I make my own chicken breast treats, I bake them first then slice them into strips then roast them dry and make them crisp , plus they both love freeze dried green tripe as a special snack. That is all they get other than flossies to chew for their teeth and Nutri-Dent greenie about once a week.
I did order some sweet potato chips for them today just to try, they are also all natural and made in US, I refuse to buy anything linked to China.


----------



## carrie (Aug 24, 2004)

the kibble is good for his teeth. however, you can mix the canned with the dry or just give one wet meal and one dry meal a day.

my dogs eat the dry kibble only.


----------



## 2maltese4me (May 8, 2006)

I also feed Canidae Lamb and Rice. I only use dry kibble. Its best for their teeth. If I were going to use canned, I would only mix in about a teaspoon with the kibble, I would never feed canned alone because then thats all they'd want.


----------



## Ptarana (Jul 12, 2006)

I have read in the Whole Dog Food Journal that you should feed your dog dry and canned. He says dry dog food really does nothing for their teeth and that canned food offers things in it for them that dry doesn`t.


----------



## Malteseluv (Feb 6, 2007)

Premium canned food is perfectly fine for dog. In fact, it is much less processed than dry food and it contains more moisture which is good for them. In my opinion, saying that dry food is good for keeping their teeth clean is like saying crackers are good for keeping our teeth clean. 
Regardless of what kind of food you feed, their teeth should be brushed or a product like petzlife oral gel should be used


----------



## carrie (Aug 24, 2004)

> Premium canned food is perfectly fine for dog. In fact, it is much less processed than dry food and it contains more moisture which is good for them. In my opinion, saying that dry food is good for keeping their teeth clean is like saying crackers are good for keeping our teeth clean.
> Regardless of what kind of food you feed, their teeth should be brushed or a product like petzlife oral gel should be used [/B]


i'm just going by what my vet told me. i was told *kibble sustained the integrity of the teeth*, and also aids in cleaning. 

there are other reasons for my kidz not regularly eating canned, one is that for some reason mini wears most of hers and stains her beard even more than usual.... two is that massimo is so picky, we have yet to find a canned food he will eat.


----------



## Malteseluv (Feb 6, 2007)

Oh, I completely understand what you're saying  I see nothing wrong with feeding dry kibble.
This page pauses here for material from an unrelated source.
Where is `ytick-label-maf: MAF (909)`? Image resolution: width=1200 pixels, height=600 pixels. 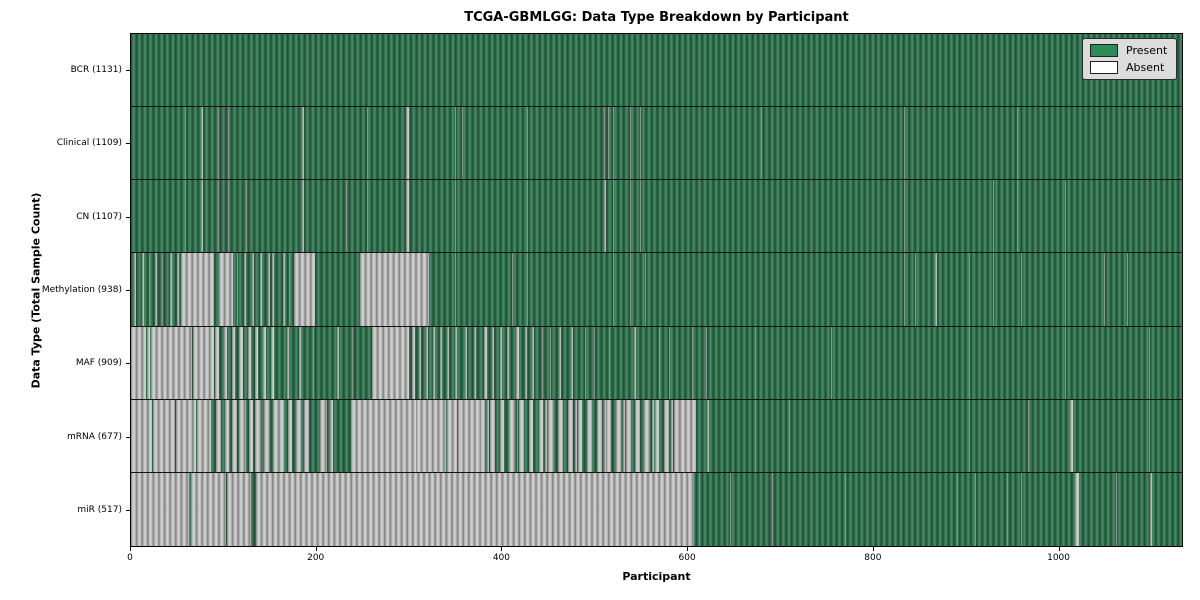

I was just stating that it doesn't keep their teeth clean, you actually have to still brush or use the petzlife even if they eat dry.


----------



## carrie (Aug 24, 2004)

> Oh, I completely understand what you're saying  I see nothing wrong with feeding dry kibble. I was just stating that it doesn't keep their teeth clean, you actually have to still brush or use the petzlife even if they eat dry.[/B]


and i completely agree with that!! :smilie_daumenpos:


----------



## ClassyCutie116 (Aug 11, 2007)

Haha yea I agree with the teeth cleaning too! I'm trying to keep up with that and get him to like it more...yea right! lol 

Thanks guys for all the feedback, some good ideas!  

I still feed my baby 3 meals a day, I think I'm gonna tansition to 2 canned and 1 dry of Canidae, plus treats....or maybe I'll try to mix the dry and canned....wish me luck haha









Joylynn
xoxo


----------



## 3Maltmom (May 23, 2005)

Good Luck!!

I feed canned each morning and evening. With dry out 24/7. Canned does contain alot of moisture, which is very good for them. It also has less preservatives, as the act of canning is preserving it.

I think of myself eating mashed potatoes, and what would stick in my teeth. Then I think of myself eating a bag of peanuts. You should see my teeth after I eat peanuts ~ LOL

I like that mine eat both. They enjoy nibbling on the dry throughout the day.


----------



## ClassyCutie116 (Aug 11, 2007)

> Good Luck!!
> 
> I feed canned each morning and evening. With dry out 24/7. Canned does contain alot of moisture, which is very good for them. It also has less preservatives, as the act of canning is preserving it.
> 
> ...



Thanks hun!

Yea, I might try that too, seems like a good idea...and I agree that it has less preservatives, plus Mickey loves the canned, which is good! haha


----------